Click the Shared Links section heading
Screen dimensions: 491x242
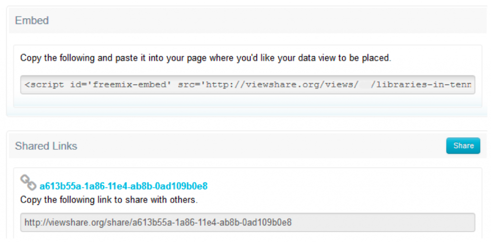[x=46, y=146]
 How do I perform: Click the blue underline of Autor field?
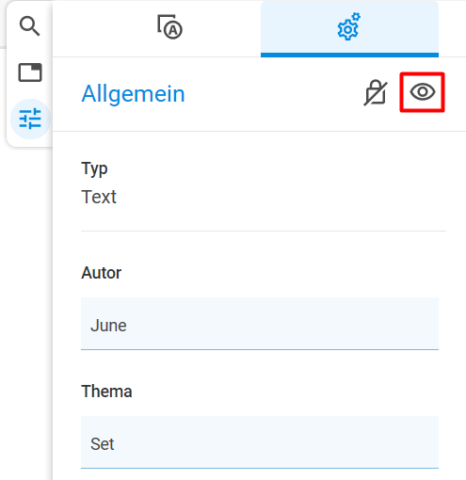[260, 349]
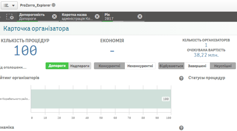Select the Завершені status filter
This screenshot has height=131, width=237.
tap(197, 66)
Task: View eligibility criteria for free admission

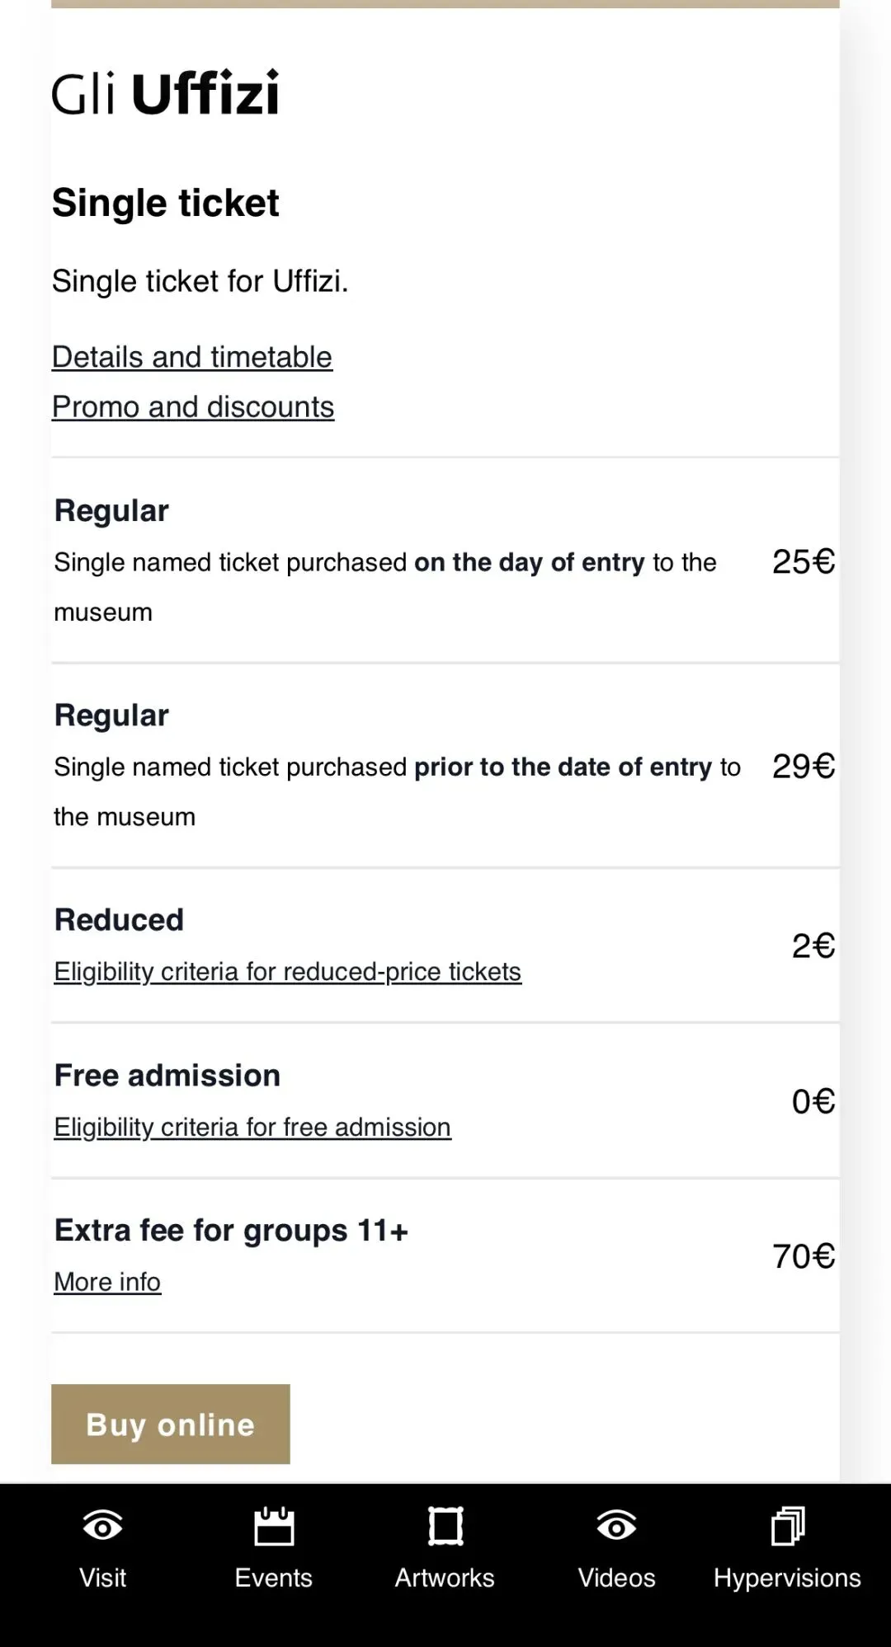Action: [x=252, y=1127]
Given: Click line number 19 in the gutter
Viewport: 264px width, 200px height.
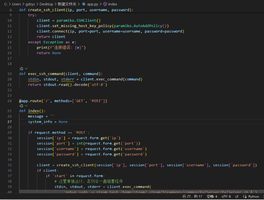Looking at the screenshot, I should [9, 74].
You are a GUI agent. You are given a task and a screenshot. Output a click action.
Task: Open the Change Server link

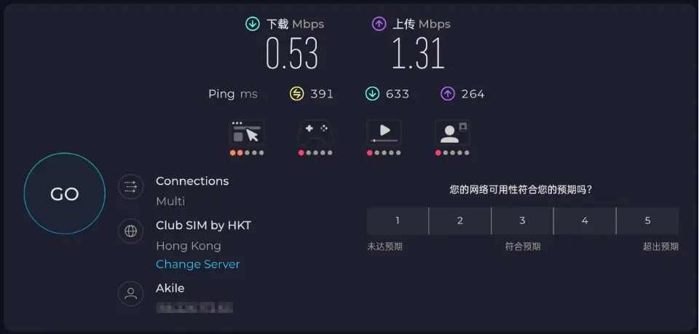197,264
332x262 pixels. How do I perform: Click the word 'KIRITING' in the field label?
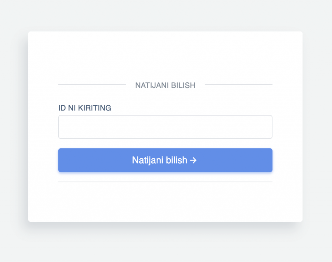(95, 108)
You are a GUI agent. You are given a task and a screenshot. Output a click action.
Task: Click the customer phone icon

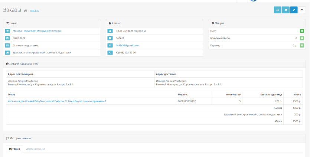[110, 53]
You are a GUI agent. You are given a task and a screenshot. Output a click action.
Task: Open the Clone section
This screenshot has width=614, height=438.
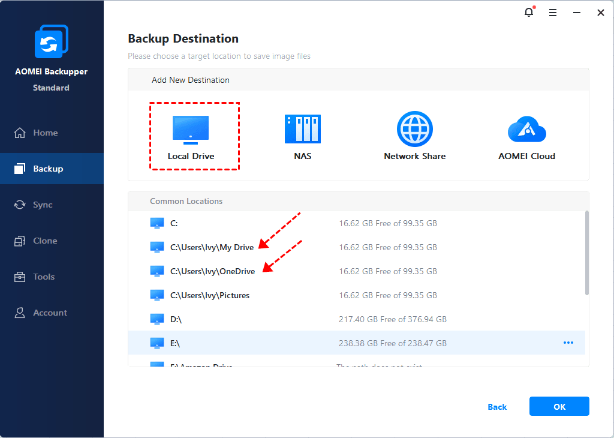pyautogui.click(x=45, y=241)
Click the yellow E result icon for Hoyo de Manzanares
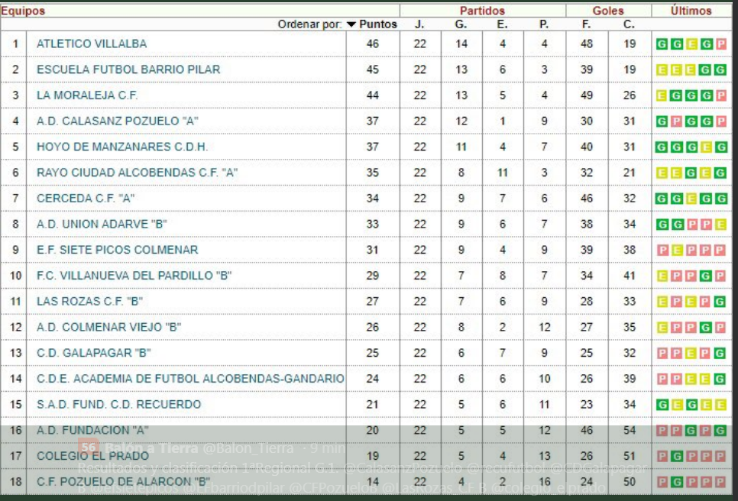The width and height of the screenshot is (738, 501). point(706,147)
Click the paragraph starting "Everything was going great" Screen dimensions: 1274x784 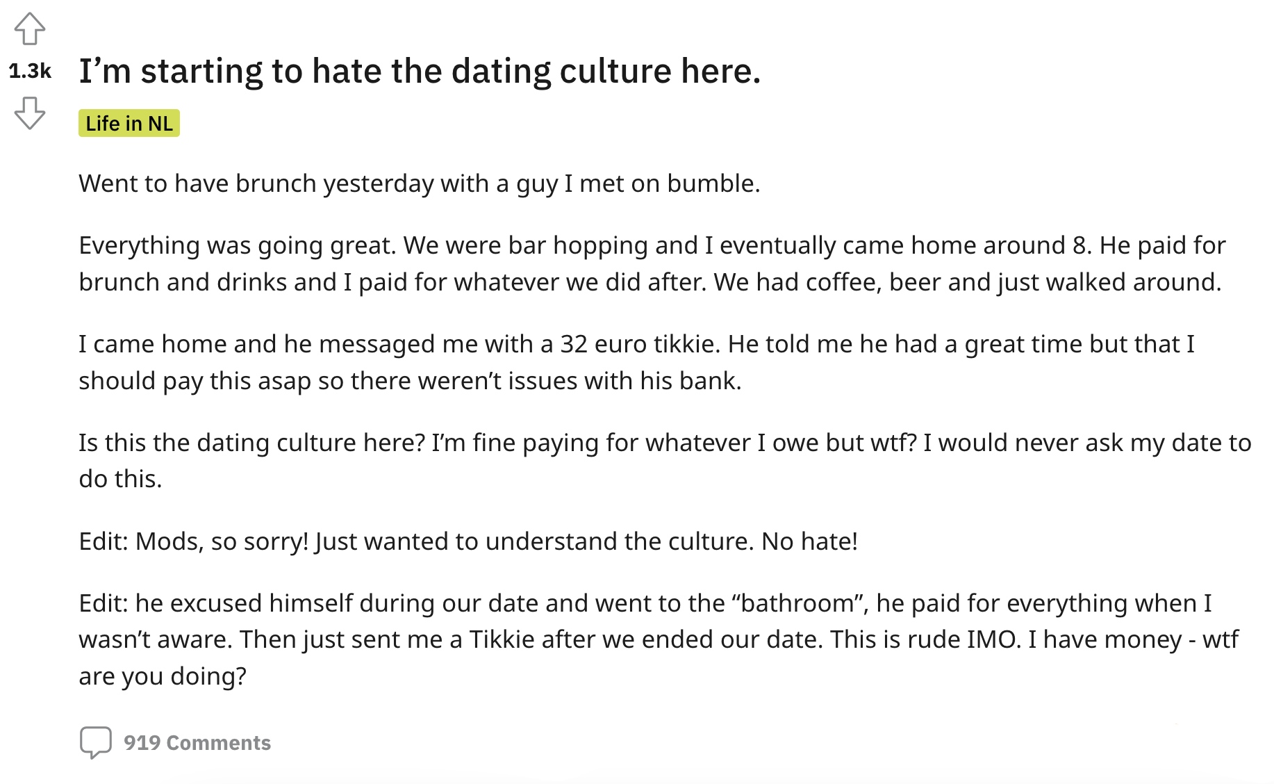[650, 264]
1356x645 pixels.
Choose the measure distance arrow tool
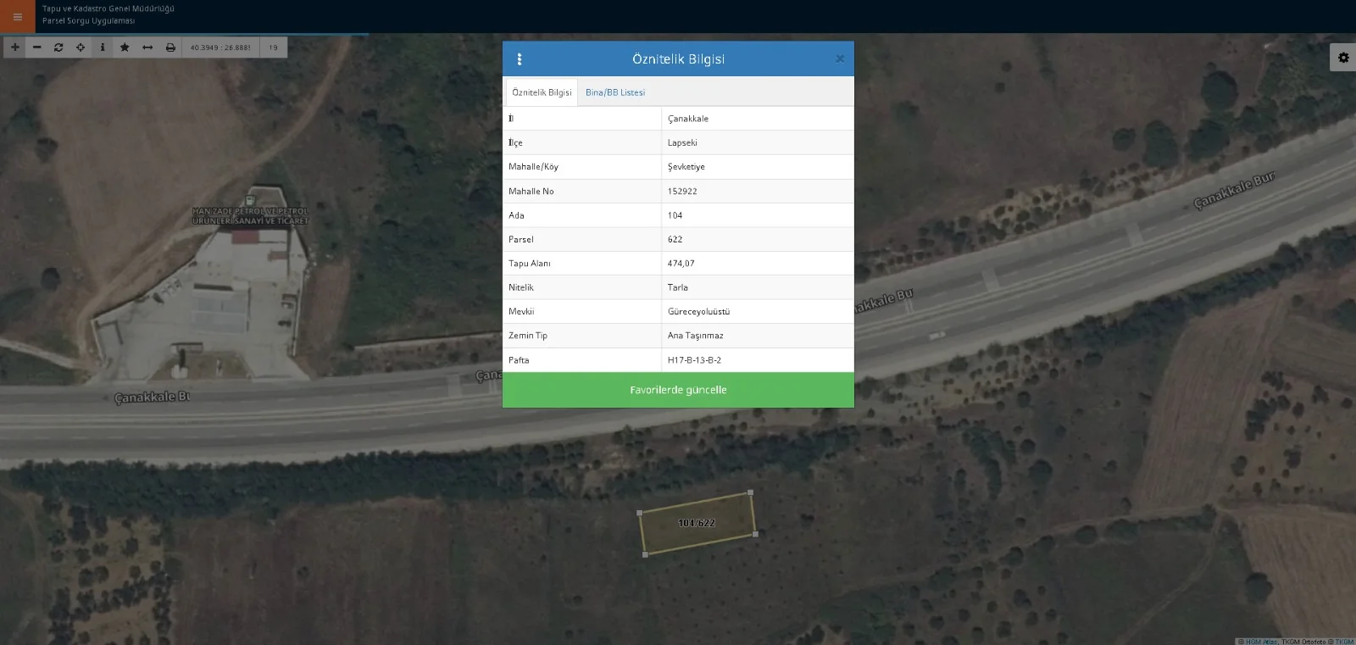tap(147, 47)
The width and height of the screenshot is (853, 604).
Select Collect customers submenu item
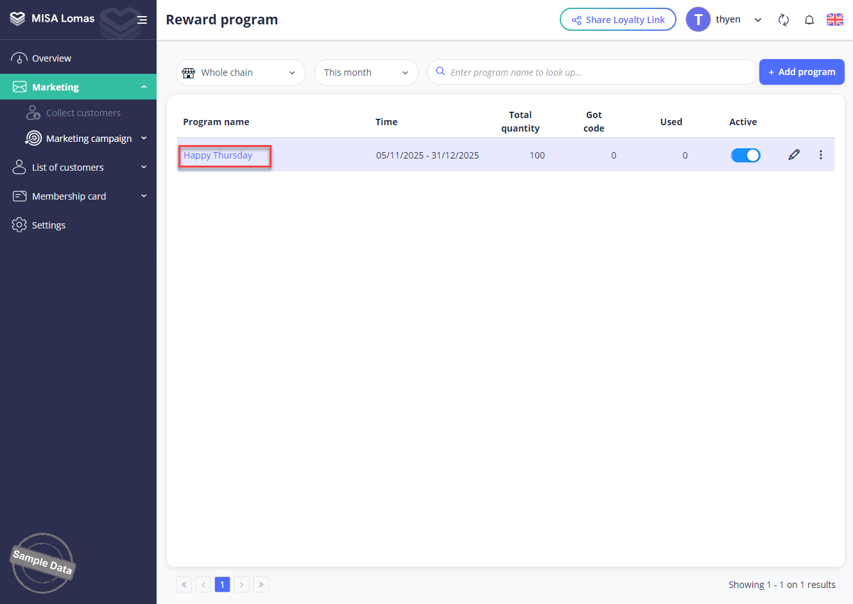coord(83,113)
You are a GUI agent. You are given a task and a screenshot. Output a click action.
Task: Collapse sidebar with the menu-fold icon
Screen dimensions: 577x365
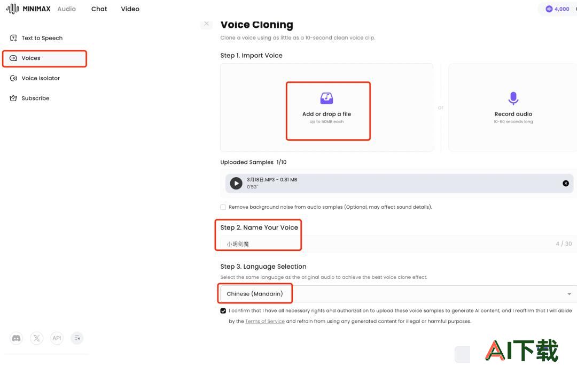click(x=77, y=338)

# Problem statement:
Produce an exact copy of only those lines that run from the line with "1356x645 pixels." to the final line of the records, including both; exclude images.

# Response:
1356x645 pixels.
Choose the measure distance arrow tool
tap(147, 47)
The width and height of the screenshot is (853, 604).
Select Collect customers submenu item
coord(83,113)
You are a GUI agent. You are given a task and a screenshot. Output a click action.
Task: Collapse sidebar with the menu-fold icon
Screen dimensions: 577x365
click(x=77, y=338)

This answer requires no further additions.